Improve Quickness by Playing the Angles
The shortest distance between two points is a straight line. If you can get your footwork to go in a straight line to the basket, your player instantly become quicker, due to more efficient footwork, faster (definition of speed is mass/distance) and more aggressive. The more he deviates from a straight line, the more of an advantage the defense gains. If "North" and "South" indicate direct lines to the basket, then it stands to reason that any time you make an "East – West" move, you should recapture "North – South" as quickly as possible. That is a very obvious concept in football. A running back runs parallel to the line of scrimmage looking for a hole. Once he finds the hole, he turns his shoulders and hips up the field and goes. In other words, if you make a crossover move, get pointed directly back to the front of the rim as quickly as possible.
Teaching players that you beat the defense with your feet and you separate with the ball will help keep your dribble efficient and effective.
Get the Ball Where You Can Score
Putting yourself in position to score means starting and finishing your move to get the ball in your range. Whether you V cut, L cut, come off a screen, etc., you have to receive the ball in a scoring area. Players must mentally condition themselves that they are working to get the ball in their scoring area, not just get the ball. By getting the ball in your scoring area you immediately put your defense at risk. He must now react to what you do.

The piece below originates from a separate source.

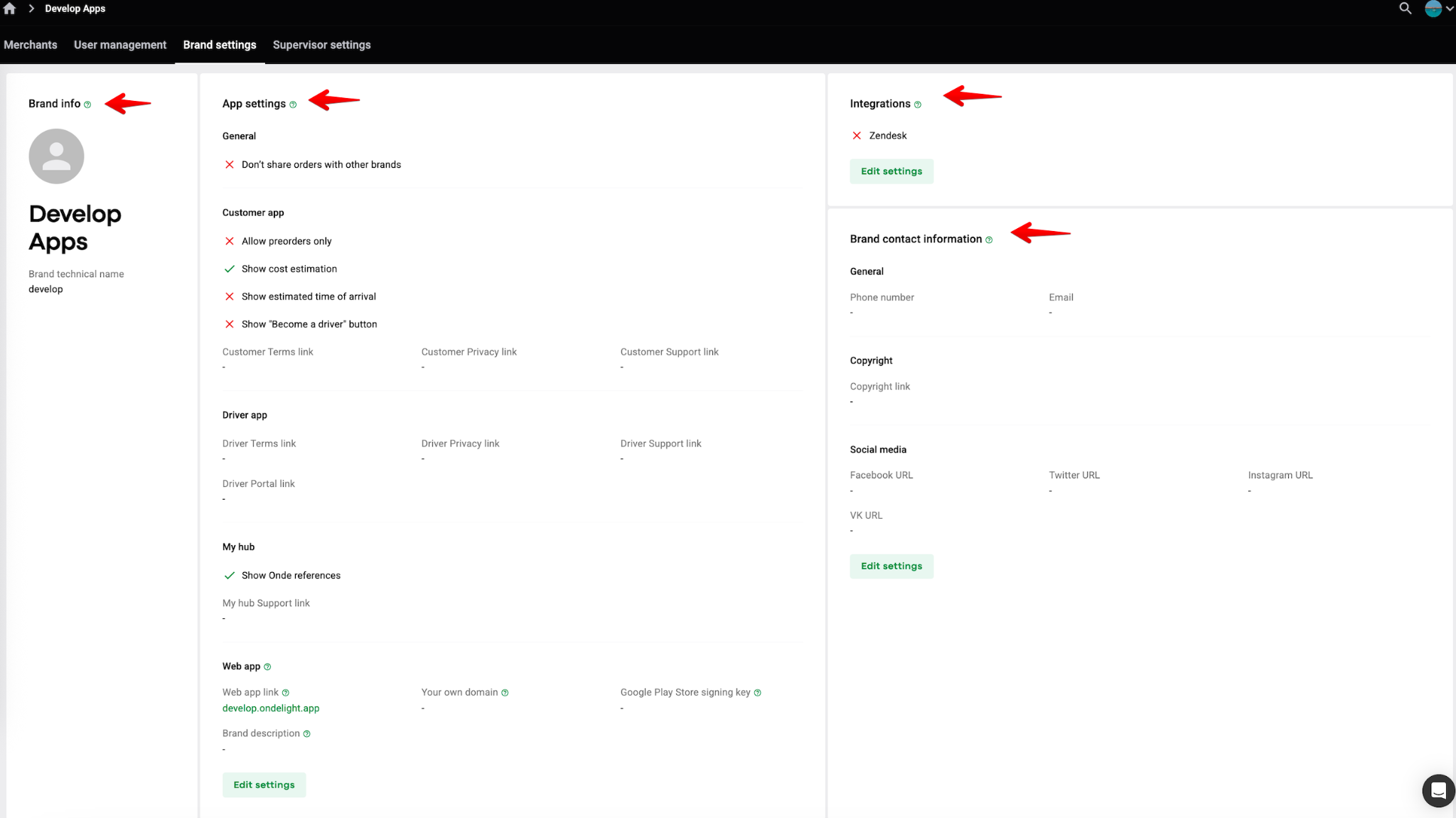Go to Supervisor settings tab
The image size is (1456, 818).
tap(321, 45)
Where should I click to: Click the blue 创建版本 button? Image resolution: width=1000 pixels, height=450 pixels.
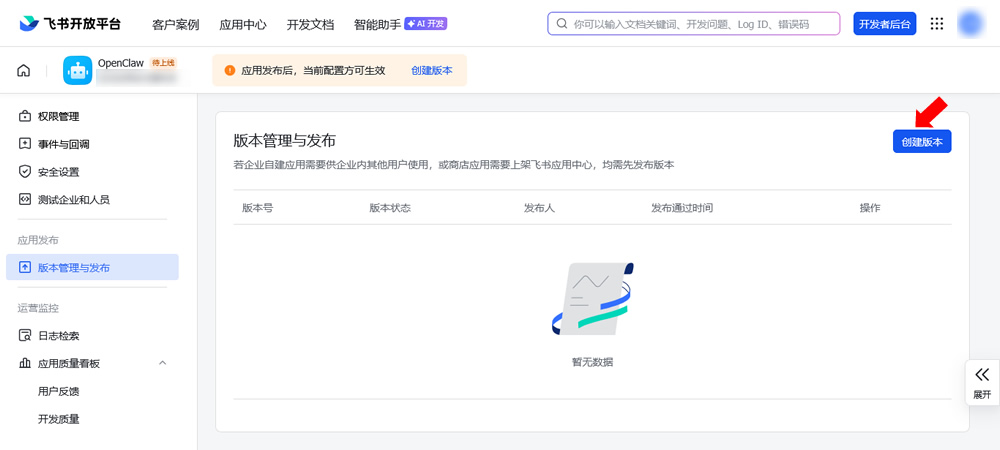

If you are aggressive, he will always be a count behind your move.
On your catch think "Shot!" If his hands are down, if he has stepped off and you are in your range, let it go. The next time you get the ball, think "Shot!" If your defense is not sensitized to your shot, he will step up, play a little more upright to stop your shot (if not, let it go again). As he comes up, put the ball on the floor think, "Lay-up!" and beat him straight line to the basket.
The effectiveness of any basketball move starts and ends with the immediate possibility of a score. If you are not in a position to score or don't have the mentality that makes you strong and aggressive, any offensive moves will not create what you want.
The Secret to Shot Fakes
A shot fake is a shot not taken. Everything is the same as a shot, the ball is in your shooting pocket, your body is in a shooting crouch, and you are square and facing the basket. You just don't let it go. Shot fakes are very effective in the realm of individual offense. One of the aspects of effective offense is controlling the defense, putting the defense at risk and forcing it to react to your offense. Within your "Shot, Shot, Shot" mentality, shot fakes do a great job of forcing the defense to play in an uncertain manner and as a reactor, thereby putting the defender a step behind the offense. This is another reason why whenever you catch the ball, it immediately goes into shooting position. When you are a threat to score, and do it immediately on the catch, your defense must play the shot right away leaves him vulnerable to anything else that you throw at him.
This is not to be confused with a pump fake. I am not a fan of pump fakes. First, I don't believe that you can fool a defense (at least a good one). Unless your pump is exactly the same as your shot, in form and rhythm, the defense is not going to bite. But more importantly, a pump fake takes you out of your good shooting position. As you move the ball and your body through the pump fake, you add moving parts to your shot that will hurt its consistency. It also forces you to take more time, due to the recovery from the pump, to get your shot off. These things will have a negative effect the quality of your attempt.
I have found it much more effective to sell your defender that you will shoot if he gives you the chance and then let him try to adjust to stopping your shot. This, again, is done by your "Shot, Shot, Shot" mentality and the appropriate attack when you get the ball.